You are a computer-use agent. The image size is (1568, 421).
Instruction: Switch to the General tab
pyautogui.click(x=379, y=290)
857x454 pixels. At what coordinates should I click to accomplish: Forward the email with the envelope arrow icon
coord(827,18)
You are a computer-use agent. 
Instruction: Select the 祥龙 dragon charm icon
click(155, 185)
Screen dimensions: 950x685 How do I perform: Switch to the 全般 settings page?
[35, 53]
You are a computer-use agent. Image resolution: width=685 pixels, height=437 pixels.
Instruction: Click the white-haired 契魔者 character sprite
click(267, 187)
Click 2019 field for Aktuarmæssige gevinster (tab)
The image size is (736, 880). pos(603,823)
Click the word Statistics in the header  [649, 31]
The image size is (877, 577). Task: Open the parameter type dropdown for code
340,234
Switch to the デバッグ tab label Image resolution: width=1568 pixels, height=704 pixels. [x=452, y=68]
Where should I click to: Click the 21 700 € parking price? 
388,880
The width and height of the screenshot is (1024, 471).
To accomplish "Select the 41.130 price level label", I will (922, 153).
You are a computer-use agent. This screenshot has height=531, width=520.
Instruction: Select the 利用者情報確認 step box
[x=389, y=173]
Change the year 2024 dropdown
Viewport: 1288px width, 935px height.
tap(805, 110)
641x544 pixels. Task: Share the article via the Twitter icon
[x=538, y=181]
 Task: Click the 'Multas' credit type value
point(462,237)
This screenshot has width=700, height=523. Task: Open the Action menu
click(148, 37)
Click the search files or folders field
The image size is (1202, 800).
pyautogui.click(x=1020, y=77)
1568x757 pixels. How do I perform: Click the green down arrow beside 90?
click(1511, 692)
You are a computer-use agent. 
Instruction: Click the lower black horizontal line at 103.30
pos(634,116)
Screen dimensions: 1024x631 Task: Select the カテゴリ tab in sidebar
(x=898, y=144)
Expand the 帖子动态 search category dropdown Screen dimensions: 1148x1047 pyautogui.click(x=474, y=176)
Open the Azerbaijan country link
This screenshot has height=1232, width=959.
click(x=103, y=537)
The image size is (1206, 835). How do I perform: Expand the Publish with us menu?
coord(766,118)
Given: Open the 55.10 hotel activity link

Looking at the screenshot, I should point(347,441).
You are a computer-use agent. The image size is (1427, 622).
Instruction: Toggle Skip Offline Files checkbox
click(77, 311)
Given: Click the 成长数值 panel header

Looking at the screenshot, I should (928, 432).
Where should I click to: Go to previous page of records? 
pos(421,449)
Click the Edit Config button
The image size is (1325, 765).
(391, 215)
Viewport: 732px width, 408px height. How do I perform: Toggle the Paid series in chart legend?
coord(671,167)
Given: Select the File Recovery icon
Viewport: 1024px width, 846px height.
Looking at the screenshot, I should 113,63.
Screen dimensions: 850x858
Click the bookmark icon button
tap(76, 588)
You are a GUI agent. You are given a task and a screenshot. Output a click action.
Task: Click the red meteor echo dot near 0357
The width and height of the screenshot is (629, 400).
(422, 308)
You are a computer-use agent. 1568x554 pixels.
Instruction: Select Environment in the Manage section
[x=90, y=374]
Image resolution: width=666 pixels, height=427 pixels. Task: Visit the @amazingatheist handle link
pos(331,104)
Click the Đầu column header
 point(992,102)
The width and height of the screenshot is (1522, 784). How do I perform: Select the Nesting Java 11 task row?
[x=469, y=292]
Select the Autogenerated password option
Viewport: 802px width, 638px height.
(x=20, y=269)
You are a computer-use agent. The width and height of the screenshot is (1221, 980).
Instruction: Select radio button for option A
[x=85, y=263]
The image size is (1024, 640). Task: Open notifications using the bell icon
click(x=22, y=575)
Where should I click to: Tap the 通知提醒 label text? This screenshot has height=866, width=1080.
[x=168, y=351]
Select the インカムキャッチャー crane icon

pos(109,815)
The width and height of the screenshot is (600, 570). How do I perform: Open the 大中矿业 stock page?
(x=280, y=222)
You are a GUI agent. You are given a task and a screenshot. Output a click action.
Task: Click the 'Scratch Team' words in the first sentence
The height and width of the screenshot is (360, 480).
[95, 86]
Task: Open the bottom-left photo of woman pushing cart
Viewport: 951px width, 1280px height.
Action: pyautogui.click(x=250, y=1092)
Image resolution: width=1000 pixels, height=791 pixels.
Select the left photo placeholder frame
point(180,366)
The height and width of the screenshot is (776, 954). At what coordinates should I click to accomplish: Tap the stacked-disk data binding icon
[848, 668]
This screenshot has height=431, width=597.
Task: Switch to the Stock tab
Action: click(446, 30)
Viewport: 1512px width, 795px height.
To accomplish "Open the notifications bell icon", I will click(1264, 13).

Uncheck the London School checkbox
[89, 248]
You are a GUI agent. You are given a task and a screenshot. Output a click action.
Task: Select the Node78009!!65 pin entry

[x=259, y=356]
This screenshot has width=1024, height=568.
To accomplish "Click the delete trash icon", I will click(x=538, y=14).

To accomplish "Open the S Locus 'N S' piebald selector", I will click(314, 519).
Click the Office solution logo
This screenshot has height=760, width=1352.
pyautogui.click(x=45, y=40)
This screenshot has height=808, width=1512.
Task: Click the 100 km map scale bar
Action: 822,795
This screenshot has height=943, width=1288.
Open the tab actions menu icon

## [TASK PROMPT]
Search the entries for the word "agent" and gather every line where it appears.

## [ANSWER FOR THIS EXERCISE]
You are a computer-use agent. The image size is (1568, 421).
You are a computer-use agent. 
You are a computer-use agent. Image resolution: width=685 pixels, height=437 pixels.
You are a computer-use agent. This screenshot has height=531, width=520.
You are a computer-use agent. 
You are a computer-use agent. The image size is (1427, 622).
You are a GUI agent. You are given a task and a screenshot. Output a click action.
You are a computer-use agent. 1568x554 pixels.
You are a computer-use agent. The width and height of the screenshot is (1221, 980).
You are a GUI agent. You are given a task and a screenshot. Output a click action.
You are a GUI agent. You are given a task and a screenshot. Output a click action.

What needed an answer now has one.